§ Set exercise 1:
According to the letter below about inclusivity in La Cañada Flintridge, since what year have restrictive real estate covenants gone unenforced in the U.S.?
§ Set exercise 2:
In the letter below about inclusivity in La Cañada Flintridge, repeat word for word the part that begins with "HomeLetters‘Inclusivity’ Needs to" and ends with "on reasonable analysis.".

HomeLetters‘Inclusivity’ Needs to Be Reasonable

‘Inclusivity’ Needs to Be Reasonable

The recent one-sided discussions about the City Council and La Cañada Flintridge generally resisting “inclusion” are replete with hyperbole, generalities and platitudes and very short on reasonable analysis.
For example, to suggest that the manner in which the Sheriff’s Department responded to an incident in which “no crime was committed” somehow reflects poorly on LCF is ridiculous. A one-off complaint against the Sheriff’s Department does not demonstrate or establish any sort of policy or practice in LCF itself; the city did not dictate to the sheriff how that particular incident was to be investigated or resolved.
Similar broad-brush attacks against the city for “race-based rejection of new neighbors,” “a history of … racial policies,” and “our … unyielding doctrine of exclusion” are almost laughable, given their lack of real-time specifics. Most of these attacks appear to be based on old, restrictive real estate covenants — that have not been enforced in the U.S. since 1948.

§ Dataset records:
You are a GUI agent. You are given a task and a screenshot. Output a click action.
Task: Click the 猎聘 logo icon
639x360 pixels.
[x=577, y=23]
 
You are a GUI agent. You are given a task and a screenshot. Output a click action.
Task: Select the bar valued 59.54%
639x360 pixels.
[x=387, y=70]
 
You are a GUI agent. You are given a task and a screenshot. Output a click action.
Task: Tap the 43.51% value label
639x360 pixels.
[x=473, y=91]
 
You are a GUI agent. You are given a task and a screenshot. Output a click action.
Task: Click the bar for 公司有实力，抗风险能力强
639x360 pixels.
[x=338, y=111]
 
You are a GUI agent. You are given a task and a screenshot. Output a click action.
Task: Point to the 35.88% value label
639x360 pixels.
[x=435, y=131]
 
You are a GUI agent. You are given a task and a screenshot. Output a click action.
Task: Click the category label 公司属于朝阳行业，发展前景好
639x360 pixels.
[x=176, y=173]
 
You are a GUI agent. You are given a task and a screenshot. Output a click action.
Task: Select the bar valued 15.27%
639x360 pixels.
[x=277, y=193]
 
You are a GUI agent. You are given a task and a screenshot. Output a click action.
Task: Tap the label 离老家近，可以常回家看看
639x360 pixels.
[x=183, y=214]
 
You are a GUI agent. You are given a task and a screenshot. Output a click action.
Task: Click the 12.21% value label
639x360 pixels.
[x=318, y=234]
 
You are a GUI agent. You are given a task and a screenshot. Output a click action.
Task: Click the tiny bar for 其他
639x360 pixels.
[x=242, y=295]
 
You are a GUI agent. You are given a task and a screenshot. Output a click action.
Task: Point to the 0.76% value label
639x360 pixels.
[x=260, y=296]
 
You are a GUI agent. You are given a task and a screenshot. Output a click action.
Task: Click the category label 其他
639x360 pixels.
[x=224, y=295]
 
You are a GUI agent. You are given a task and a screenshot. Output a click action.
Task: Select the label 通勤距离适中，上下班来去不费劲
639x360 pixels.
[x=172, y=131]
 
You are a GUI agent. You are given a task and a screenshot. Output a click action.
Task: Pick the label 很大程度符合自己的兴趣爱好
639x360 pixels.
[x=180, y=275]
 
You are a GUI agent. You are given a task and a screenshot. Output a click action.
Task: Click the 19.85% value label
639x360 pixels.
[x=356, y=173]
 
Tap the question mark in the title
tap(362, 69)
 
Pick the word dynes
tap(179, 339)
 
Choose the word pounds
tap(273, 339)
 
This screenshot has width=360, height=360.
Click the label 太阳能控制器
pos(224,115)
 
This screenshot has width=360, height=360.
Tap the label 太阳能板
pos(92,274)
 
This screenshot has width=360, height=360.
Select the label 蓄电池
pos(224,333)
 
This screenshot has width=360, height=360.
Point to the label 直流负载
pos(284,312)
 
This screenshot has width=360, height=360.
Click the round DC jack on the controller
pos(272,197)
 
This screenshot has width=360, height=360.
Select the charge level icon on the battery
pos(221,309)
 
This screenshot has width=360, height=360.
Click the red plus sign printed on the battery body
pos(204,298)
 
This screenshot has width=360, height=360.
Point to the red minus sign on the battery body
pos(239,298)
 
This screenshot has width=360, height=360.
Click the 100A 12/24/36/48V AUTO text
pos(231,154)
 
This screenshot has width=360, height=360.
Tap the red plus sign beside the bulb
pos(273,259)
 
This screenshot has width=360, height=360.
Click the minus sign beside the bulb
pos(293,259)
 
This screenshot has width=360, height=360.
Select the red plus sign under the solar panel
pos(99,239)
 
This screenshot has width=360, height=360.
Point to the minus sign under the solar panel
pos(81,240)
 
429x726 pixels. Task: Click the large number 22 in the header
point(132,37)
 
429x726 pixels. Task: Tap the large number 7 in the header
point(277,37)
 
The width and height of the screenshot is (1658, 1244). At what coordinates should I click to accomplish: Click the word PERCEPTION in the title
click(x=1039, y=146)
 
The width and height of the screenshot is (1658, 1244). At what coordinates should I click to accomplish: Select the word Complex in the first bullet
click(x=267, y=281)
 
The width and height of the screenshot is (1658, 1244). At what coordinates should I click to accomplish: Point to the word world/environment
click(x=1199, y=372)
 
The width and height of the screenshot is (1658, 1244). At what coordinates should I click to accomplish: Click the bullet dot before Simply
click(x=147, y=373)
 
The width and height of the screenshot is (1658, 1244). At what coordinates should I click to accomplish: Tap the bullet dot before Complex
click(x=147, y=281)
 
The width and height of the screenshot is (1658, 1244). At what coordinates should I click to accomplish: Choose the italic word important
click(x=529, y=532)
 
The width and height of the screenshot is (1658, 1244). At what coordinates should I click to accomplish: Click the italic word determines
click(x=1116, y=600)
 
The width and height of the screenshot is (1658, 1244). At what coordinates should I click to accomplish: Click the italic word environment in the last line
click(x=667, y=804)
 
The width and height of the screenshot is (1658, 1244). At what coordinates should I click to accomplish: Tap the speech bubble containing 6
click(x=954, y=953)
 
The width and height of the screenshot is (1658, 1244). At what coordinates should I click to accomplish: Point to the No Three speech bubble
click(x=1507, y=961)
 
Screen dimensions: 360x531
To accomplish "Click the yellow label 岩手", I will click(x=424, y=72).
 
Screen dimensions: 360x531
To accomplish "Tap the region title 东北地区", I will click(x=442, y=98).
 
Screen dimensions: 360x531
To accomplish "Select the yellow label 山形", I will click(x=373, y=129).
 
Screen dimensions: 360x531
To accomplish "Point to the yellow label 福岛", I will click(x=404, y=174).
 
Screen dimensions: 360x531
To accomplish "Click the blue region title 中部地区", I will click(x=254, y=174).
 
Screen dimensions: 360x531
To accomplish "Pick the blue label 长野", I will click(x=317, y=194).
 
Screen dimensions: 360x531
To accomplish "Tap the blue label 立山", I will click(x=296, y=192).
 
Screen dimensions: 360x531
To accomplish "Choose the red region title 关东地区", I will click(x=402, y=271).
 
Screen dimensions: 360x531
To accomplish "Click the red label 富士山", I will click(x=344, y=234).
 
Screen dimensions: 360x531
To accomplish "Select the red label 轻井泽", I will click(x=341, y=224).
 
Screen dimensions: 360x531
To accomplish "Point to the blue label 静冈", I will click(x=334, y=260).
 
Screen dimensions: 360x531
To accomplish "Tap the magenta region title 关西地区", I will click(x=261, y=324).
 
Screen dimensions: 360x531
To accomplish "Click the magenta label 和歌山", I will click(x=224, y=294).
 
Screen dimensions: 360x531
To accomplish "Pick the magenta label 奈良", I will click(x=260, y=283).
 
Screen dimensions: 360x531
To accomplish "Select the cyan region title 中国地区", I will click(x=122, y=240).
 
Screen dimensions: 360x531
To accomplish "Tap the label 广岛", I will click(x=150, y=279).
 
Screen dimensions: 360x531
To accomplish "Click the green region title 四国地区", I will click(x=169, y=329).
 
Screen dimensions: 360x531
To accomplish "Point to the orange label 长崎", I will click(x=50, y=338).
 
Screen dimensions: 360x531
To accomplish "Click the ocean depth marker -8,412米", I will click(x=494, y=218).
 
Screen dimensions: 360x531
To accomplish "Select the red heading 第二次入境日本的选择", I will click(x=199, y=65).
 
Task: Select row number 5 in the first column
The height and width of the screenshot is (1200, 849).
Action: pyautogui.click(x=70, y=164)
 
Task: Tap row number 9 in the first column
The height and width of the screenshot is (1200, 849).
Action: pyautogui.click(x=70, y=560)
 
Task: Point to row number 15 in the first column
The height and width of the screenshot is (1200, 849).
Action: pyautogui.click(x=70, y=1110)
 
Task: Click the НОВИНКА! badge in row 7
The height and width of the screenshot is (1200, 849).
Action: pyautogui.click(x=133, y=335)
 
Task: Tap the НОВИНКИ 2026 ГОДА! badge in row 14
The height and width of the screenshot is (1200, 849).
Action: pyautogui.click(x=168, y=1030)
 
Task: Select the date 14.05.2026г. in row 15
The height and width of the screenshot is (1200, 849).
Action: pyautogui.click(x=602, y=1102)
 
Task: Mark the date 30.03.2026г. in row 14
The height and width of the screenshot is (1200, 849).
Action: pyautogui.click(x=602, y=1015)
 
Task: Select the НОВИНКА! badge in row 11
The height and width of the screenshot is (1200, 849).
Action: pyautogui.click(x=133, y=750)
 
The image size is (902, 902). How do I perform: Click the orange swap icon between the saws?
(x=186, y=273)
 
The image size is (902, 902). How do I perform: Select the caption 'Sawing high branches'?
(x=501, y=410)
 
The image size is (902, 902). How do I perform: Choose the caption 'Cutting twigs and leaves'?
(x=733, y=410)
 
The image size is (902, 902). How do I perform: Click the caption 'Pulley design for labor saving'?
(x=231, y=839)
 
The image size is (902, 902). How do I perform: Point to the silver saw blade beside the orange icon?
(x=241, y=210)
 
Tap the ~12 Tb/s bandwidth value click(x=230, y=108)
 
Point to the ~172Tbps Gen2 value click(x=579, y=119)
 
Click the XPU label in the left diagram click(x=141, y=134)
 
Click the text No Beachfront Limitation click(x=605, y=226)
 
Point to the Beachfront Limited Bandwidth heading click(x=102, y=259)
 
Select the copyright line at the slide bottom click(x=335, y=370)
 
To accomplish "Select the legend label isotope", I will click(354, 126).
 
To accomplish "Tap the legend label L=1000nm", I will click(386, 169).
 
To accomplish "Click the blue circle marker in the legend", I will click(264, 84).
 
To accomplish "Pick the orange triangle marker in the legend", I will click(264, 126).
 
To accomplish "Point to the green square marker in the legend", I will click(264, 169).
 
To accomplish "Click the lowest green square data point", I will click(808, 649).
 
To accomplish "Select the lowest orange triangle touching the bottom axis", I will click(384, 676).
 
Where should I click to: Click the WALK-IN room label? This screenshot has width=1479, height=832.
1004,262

§ Complete response 1:
Since 1948.

§ Complete response 2:
HomeLetters‘Inclusivity’ Needs to Be Reasonable

‘Inclusivity’ Needs to Be Reasonable

The recent one-sided discussions about the City Council and La Cañada Flintridge generally resisting “inclusion” are replete with hyperbole, generalities and platitudes and very short on reasonable analysis.